Dass wir all dies machen konnten, dafür sind wir vielen zu Dank verpflichtet. An erster Stelle danken wir allen Hauptamtlichen ganz herzlich für ihren Einsatz. Das gilt auch für all die anderen, die auf unterschiedlichste Art zum Gelingen unserer Arbeit beigetragen haben: die ehrenamtlichen Mitarbeiter*innen, die Kooperationspartner*innen sowie unsere treuen und neuen Spender*innen.

Und schließlich möchten wir den Organisationen, die unsere Arbeit im Jahr 2021 finanziell unterstützt haben, herzlich danken.
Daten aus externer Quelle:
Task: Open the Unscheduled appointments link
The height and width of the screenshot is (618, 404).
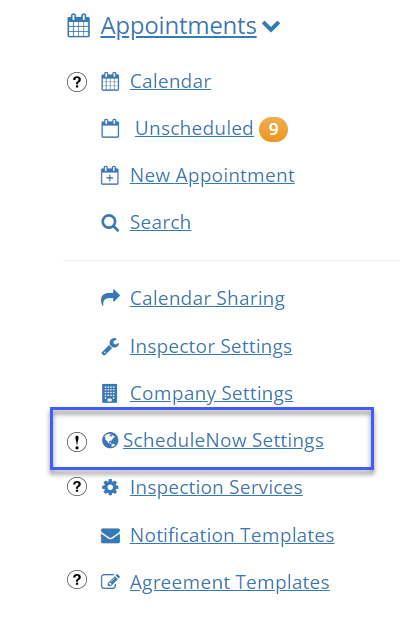Action: click(x=194, y=128)
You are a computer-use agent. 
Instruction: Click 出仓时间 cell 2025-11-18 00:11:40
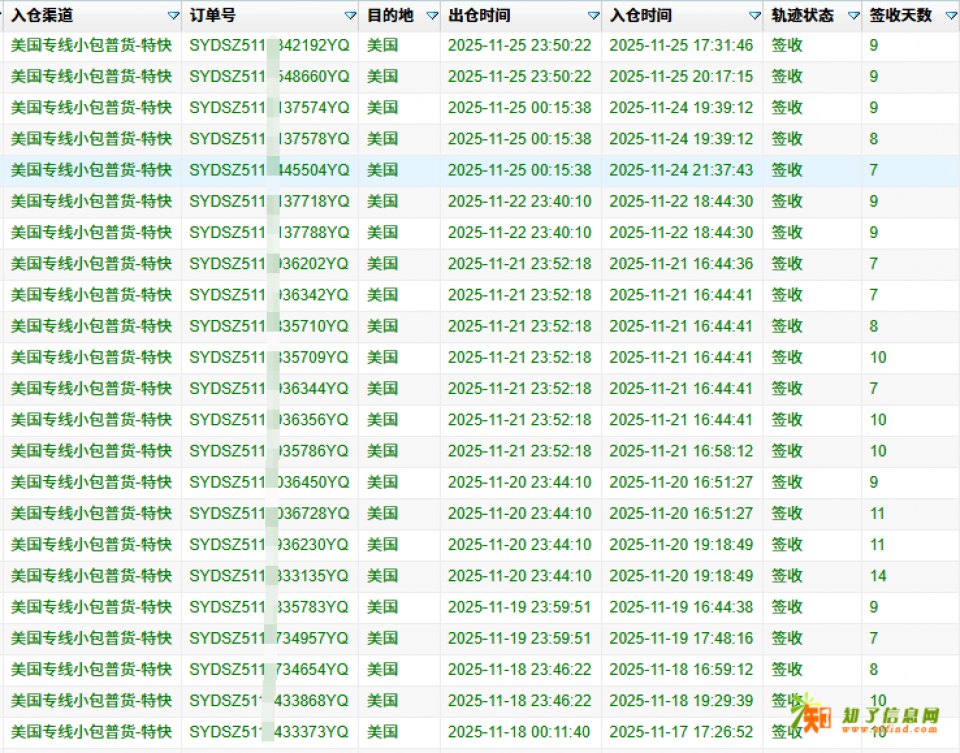(x=519, y=731)
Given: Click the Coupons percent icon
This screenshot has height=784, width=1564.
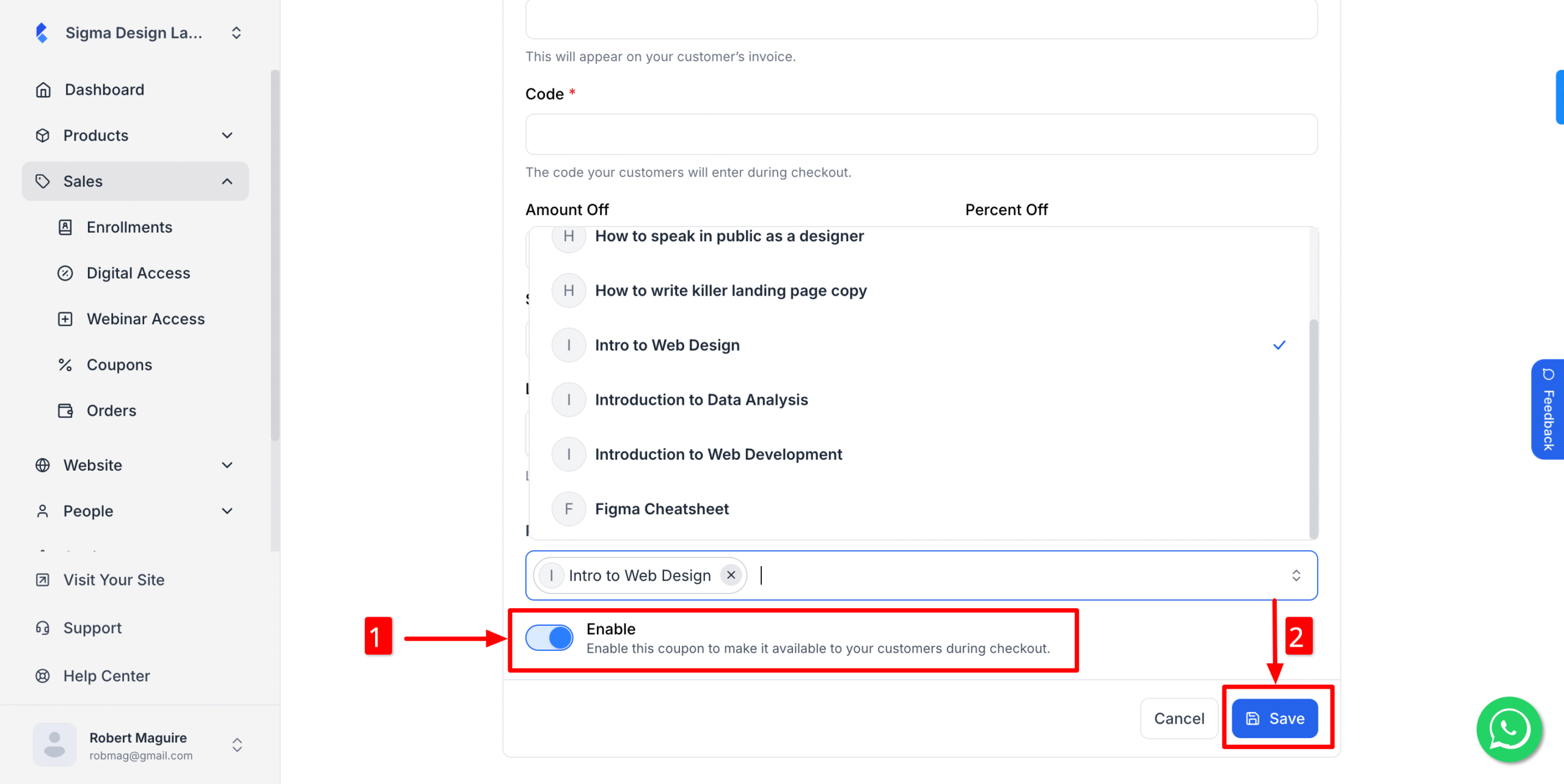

In alphabetischer Reihenfolge waren dies: Brot für die Welt – Evangelischer Entwicklungsdienst, Engagement Global, Institut für Auslandsbeziehungen - Elisabeth Seibert Stiftung, Jesuitenmission, Katholischer Fonds, Kulturreferat der Landeshauptstadt München, Misereor, Missionszentrale der Franziskaner, Netzwerk München, W.P. Schmitz Stiftung.

Allen, denen wir zu Dank verpflichtet sind und denen, die sich uns freundschaftlich verbunden fühlen, wünschen wir das, was wir uns wünschen - nämlich, dass 2022 trotz allem noch zu einem Jahr wird, in dem Frieden und Vernunft ihren Platz finden.

(1) Leser*innen: Der in diesem Jahresbericht verwendete * ist ein Mittel der sprachlichen Darstellung aller Geschlechter und Geschlechtsidentitäten, einschließlich jener abseits der gesellschaftlich vorherrschenden Vorstellung von Zweigeschlechtlichkeit.